EXERCISE AIM: Beneath this line are the data; copy exactly the part of them that opens with the line containing "Close the 数仓建模平台 tab" and closes with the line containing "Click reviewed checkmark", and only that part.

PROVIDED RECORDS:
⟨

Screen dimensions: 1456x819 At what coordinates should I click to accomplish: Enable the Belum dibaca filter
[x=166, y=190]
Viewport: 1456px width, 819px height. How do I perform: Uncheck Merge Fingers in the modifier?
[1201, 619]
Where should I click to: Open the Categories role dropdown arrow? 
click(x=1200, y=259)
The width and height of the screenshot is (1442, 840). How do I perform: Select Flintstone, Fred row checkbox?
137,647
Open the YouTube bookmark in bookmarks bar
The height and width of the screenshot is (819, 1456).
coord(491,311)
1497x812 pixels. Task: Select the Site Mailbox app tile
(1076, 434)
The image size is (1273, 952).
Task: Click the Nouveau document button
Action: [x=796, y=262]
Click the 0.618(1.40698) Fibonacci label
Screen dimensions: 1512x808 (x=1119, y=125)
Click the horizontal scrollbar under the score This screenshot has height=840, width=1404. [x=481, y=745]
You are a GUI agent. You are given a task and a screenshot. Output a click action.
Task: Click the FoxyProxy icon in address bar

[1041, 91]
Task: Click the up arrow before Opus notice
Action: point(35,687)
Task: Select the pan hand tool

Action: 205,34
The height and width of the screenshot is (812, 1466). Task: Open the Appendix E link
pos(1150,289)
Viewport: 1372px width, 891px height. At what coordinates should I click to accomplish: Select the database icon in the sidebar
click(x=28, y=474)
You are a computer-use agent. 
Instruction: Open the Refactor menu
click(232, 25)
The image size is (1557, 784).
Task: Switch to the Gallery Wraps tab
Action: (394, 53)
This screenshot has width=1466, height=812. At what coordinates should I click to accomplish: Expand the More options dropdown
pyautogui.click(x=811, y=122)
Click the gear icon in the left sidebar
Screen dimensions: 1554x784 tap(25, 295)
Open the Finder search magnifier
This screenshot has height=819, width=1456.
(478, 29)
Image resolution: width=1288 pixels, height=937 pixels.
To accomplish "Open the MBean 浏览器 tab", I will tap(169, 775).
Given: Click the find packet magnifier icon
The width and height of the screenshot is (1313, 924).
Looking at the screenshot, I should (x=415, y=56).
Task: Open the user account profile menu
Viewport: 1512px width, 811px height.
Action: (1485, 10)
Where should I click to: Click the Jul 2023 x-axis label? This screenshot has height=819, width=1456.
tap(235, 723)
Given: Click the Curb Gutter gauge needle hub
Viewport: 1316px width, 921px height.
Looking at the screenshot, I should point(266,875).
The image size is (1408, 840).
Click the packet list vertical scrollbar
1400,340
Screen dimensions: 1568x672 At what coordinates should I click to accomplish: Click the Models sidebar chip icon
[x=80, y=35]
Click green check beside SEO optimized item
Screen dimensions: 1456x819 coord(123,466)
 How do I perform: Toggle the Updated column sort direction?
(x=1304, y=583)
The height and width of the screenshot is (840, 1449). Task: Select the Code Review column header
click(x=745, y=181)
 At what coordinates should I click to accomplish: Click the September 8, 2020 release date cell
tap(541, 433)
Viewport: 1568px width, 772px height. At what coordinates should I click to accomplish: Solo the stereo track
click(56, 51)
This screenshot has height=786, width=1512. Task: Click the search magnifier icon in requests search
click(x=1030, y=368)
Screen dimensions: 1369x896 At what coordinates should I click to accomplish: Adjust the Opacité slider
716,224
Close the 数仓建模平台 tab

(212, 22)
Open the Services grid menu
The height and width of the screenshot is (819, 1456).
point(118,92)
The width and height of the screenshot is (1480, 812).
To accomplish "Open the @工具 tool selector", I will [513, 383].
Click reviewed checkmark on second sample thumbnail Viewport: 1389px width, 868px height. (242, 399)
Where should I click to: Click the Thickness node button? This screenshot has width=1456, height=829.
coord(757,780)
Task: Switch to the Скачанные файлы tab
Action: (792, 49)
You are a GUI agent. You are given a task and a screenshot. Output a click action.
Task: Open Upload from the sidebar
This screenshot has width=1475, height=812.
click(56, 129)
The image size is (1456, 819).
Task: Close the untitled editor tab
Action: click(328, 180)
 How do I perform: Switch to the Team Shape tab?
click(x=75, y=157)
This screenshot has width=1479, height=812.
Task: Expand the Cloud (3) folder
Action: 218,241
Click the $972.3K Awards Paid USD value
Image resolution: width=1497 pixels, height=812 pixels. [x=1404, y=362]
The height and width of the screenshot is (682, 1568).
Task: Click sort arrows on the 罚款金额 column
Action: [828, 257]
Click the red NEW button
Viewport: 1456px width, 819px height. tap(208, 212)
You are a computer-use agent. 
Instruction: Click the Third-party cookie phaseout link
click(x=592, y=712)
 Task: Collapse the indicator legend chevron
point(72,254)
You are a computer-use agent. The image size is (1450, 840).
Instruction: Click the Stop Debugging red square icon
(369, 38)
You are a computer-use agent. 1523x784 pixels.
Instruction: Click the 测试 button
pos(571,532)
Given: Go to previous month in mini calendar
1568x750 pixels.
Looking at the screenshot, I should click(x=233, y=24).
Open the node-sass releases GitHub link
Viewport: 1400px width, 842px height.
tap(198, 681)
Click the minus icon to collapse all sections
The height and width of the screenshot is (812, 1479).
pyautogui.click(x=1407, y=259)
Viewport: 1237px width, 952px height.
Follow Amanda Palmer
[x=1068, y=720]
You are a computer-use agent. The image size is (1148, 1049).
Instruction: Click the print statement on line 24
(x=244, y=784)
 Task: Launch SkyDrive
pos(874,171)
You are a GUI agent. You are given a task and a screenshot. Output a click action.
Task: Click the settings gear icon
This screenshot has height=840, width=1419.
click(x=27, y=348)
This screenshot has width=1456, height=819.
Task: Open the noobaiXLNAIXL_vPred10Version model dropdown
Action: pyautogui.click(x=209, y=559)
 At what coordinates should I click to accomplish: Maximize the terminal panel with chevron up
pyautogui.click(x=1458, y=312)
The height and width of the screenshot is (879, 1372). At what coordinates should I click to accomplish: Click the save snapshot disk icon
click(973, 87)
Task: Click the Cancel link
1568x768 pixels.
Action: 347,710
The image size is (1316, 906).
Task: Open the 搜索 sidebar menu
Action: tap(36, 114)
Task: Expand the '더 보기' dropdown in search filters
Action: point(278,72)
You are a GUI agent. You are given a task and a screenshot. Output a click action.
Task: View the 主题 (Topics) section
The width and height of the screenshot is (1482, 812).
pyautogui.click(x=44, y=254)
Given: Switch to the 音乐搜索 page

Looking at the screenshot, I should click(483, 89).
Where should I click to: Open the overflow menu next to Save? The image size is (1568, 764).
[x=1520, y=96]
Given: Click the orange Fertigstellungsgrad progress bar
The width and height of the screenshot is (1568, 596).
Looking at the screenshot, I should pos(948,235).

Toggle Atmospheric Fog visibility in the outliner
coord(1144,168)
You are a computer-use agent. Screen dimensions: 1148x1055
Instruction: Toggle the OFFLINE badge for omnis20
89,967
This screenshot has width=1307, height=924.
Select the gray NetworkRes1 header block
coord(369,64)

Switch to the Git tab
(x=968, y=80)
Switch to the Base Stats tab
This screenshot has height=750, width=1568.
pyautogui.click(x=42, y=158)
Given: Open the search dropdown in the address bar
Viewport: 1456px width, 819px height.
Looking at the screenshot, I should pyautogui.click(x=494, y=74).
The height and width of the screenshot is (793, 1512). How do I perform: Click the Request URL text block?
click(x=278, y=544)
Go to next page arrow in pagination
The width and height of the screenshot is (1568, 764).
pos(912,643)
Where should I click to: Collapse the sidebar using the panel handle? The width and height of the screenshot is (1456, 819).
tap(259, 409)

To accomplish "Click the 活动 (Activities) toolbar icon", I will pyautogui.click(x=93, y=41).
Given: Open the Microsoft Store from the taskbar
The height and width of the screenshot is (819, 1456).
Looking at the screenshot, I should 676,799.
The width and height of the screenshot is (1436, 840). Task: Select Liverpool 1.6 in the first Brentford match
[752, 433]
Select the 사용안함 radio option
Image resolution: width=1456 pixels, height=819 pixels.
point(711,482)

⟩

SOLUTION BELOW:
Close the 数仓建模平台 tab

(212, 22)
Open the Services grid menu
The height and width of the screenshot is (819, 1456).
point(118,92)
The width and height of the screenshot is (1480, 812).
To accomplish "Open the @工具 tool selector", I will [513, 383].
Click reviewed checkmark on second sample thumbnail Viewport: 1389px width, 868px height. (242, 399)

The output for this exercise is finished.